Given the way the Leafs have yo-yoed the former seventh pick overall, there's no guarantee he won't be back in the NHL some time soon. But if it happens, it will be because someone else has screwed up or been hurt. Or because he was traded as part of a package to land another NHL-ready first line forward - although for all Kadri's offensive skills this is – what? – two years now that he has shown he is not up to the physical rigors of the NHL, notwithstanding Tuesday night's rare molar-rattler on the Penguins Paul Martin. True, he's only 21 but, well, teams do scout the Leafs, right?

When Felipe Alou managed the Montreal Expos he'd talk about how his team would be "whole," whenever injured players returned. That was the distinct sense of the Leafs Wednesday, as Kadri was joined on the Marlies by Keith Aulie to make way for defenceman John-Michael Liles was welcomed back after a concussion. Mike Komisarek was a healthy scratch.

One night after a track meet that turned into a 5-4 Penguins shootout win and led Penguins coach Dan Bylsma to comment "that's probably the most scoring chances – by 10 – that we've given up all year," the clubs slogged their way through two periods, combining for 33 shots in 40 minutes of mostly disorganized fits and starts. A work of art it wasn't; chock full of fatigue and suffocating checking. Wilson said he saw "teaching moments" about what it takes to make the playoffs in Tuesday's loss and in Wednesday's win – the latter a game in which one mistake, one bad decision can cost the team a game. Wilson had MacArthur, Nikolai Kulemin and Mikhail Grabovski matched up against the Penguins top line of Evgeni Malkin, James Neal and Chris Kunitz for the second game in a row and, yes, Grabovski was on late again despite his misplay on Tuesday that led to the Penguins tying goal.

"They clogged it up," MacArthur said of the Penguins. "That's the kind of game you'll see in the playoffs, where you're matching lines all night long."

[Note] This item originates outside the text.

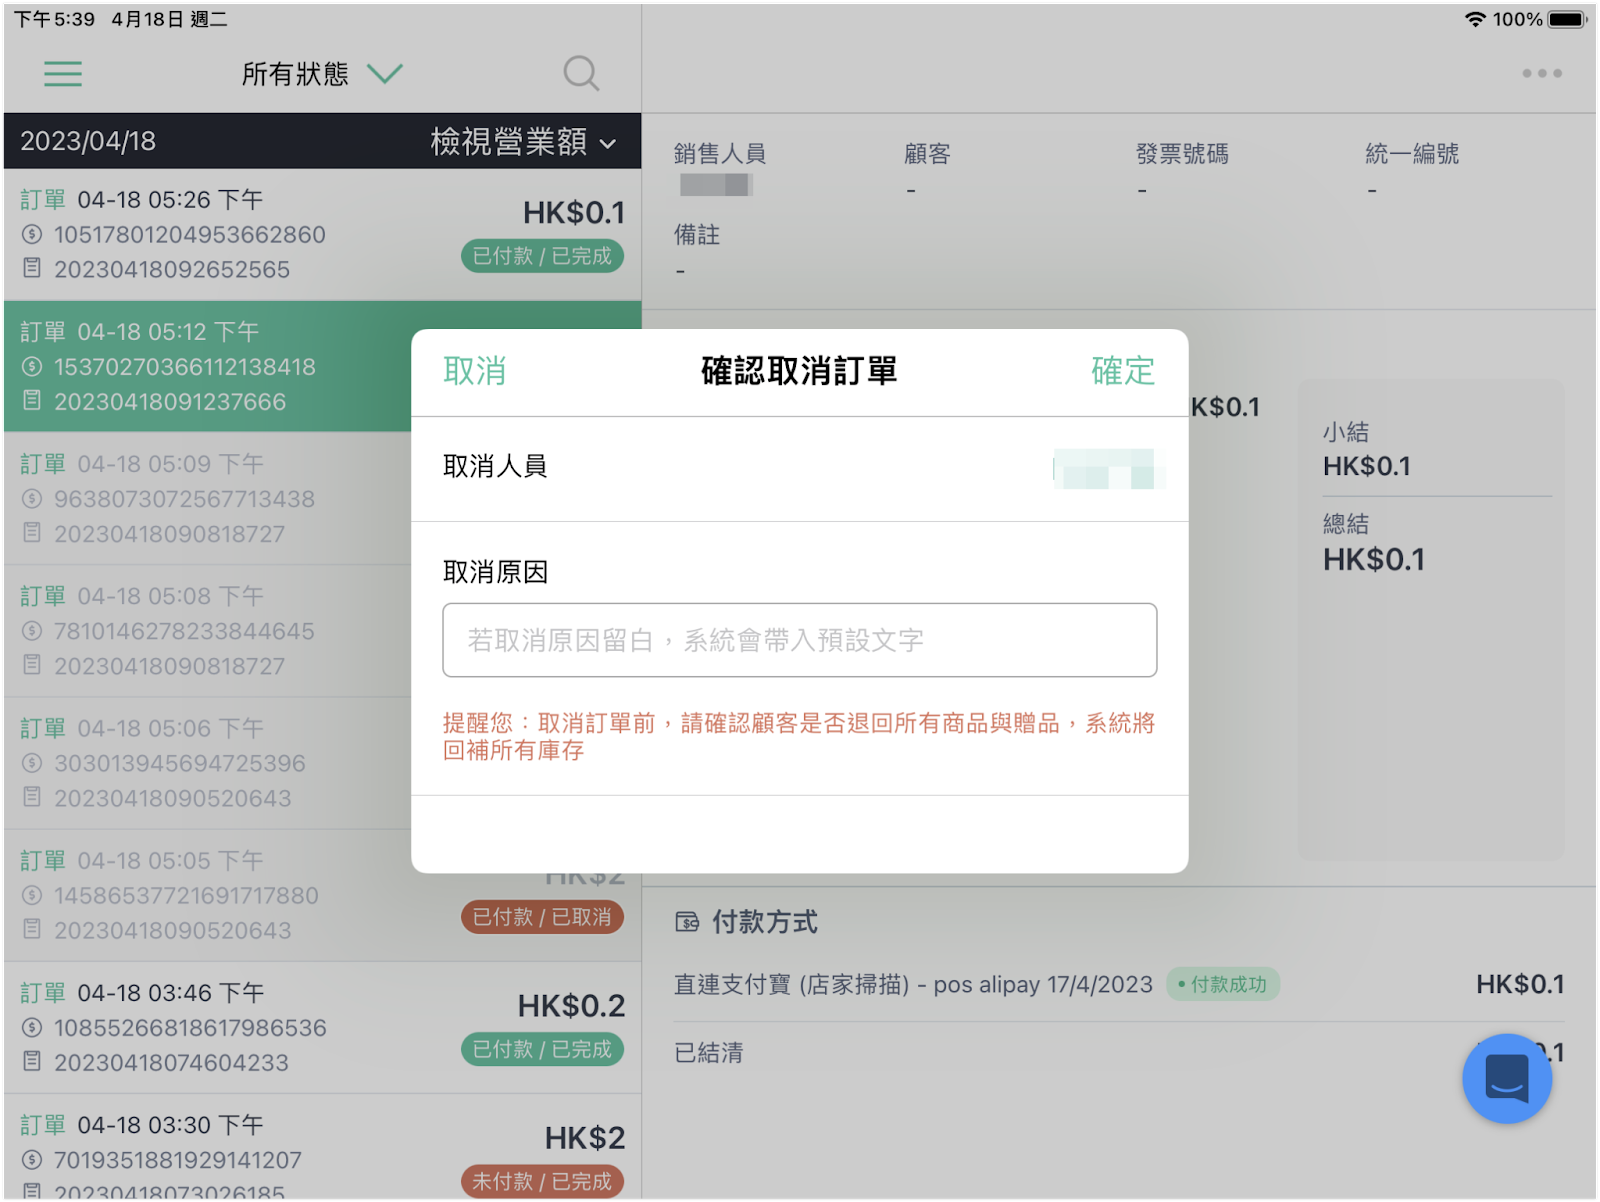This screenshot has height=1202, width=1600.
Task: Open the blue chat support bubble
Action: click(x=1506, y=1078)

The Leafs intentions were signaled early when defenceman Luke Schenn, who was particularly robust, worked over Malkin along the boards using his arms, gloves, elbows and stick. It was James Reimer's first start in goal since Jan. 17 and he had his moments in the first period, when the Penguins went out of their way to fire pucks high to his glove side, but he was steady in the third period especially, when the Penguins fired six shots through heavy traffic. MacArthur's goal developed after James Neal's tip beat Reimer over the shoulder but hit the cross-bar.

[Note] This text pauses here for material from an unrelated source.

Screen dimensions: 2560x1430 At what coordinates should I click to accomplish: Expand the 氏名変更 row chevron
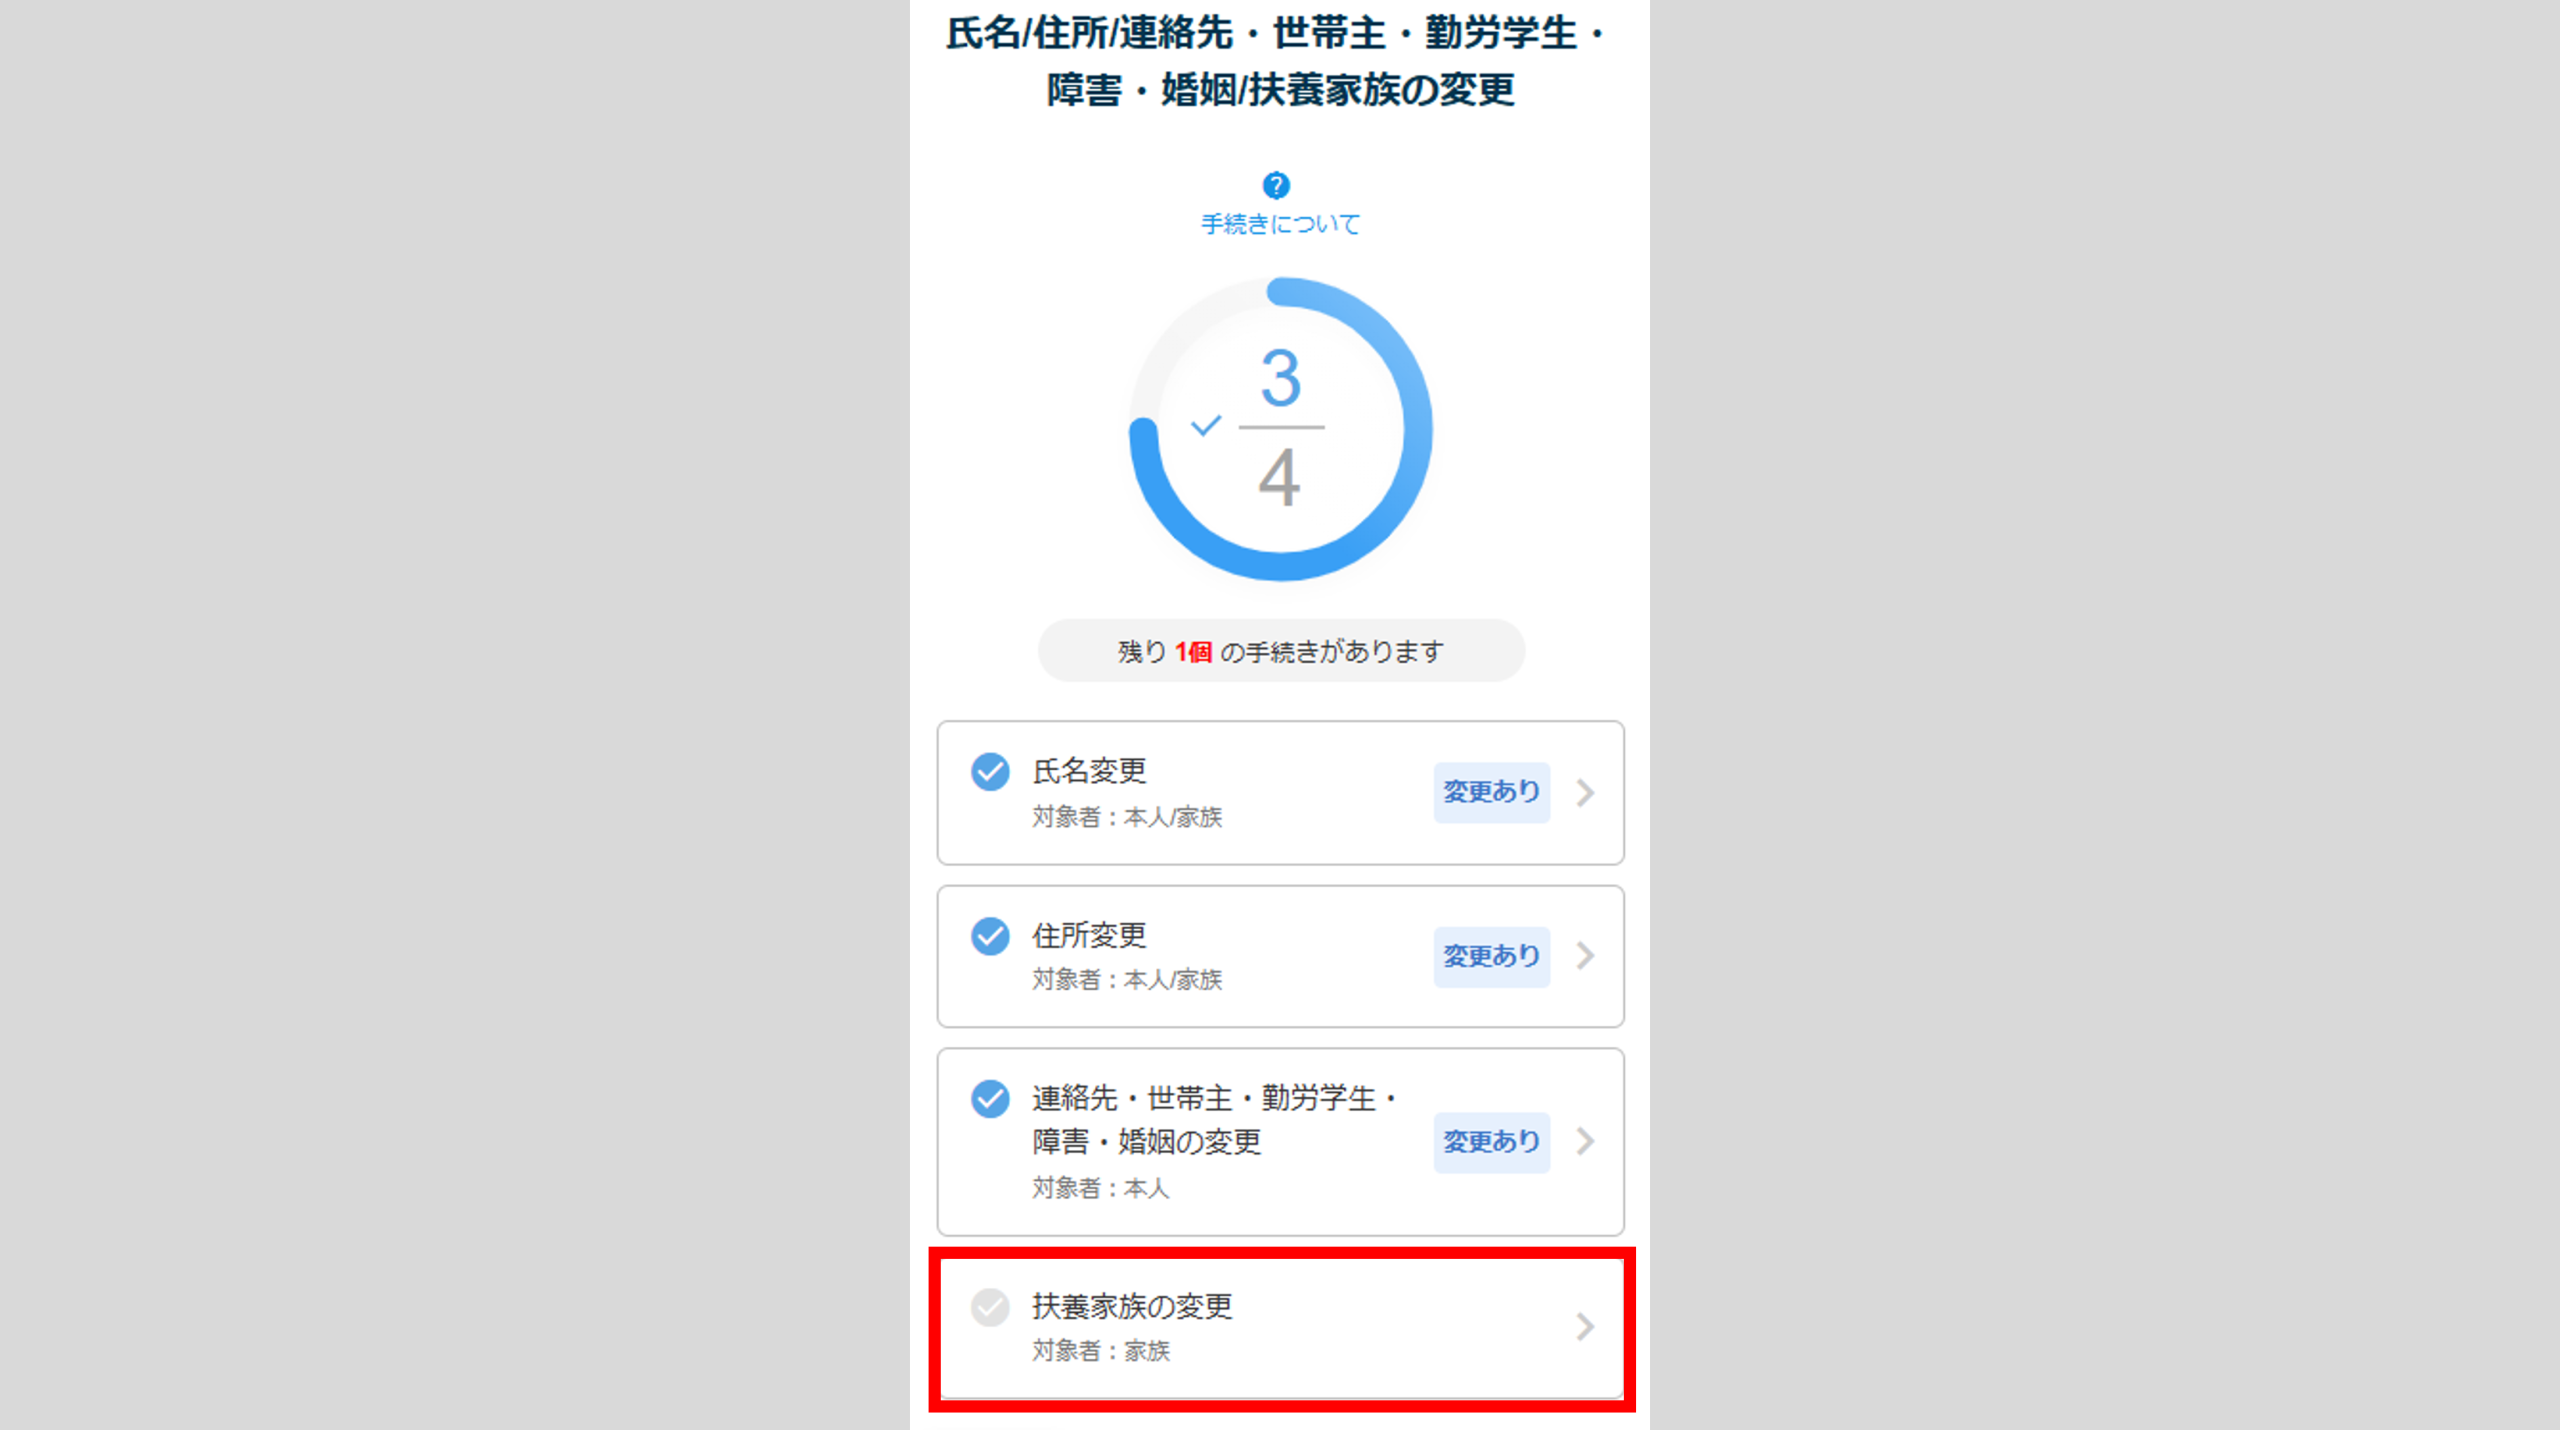coord(1585,792)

MacArthur sneaked off the Leafs bench on a line change and trailed in as the play headed up ice, finishing off a three-way play with Grabovski and Kulemin by tucking the puck past Brent Johnson, who was giving Marc-Andre Fleury a night off after 23 consecutive starts. A nifty goal on a night for the stout-hearted. No place for boys, this one, and when Wilson was asked about Kadri, he said he and Aulie were a part of "our future, moving forward, because inevitably you're going to have injuries." So Kadri's back where he was: with the Marlies, no longer able to force the organization's hand by performance but needing a hand to get back; needing the misfortune of others yet again.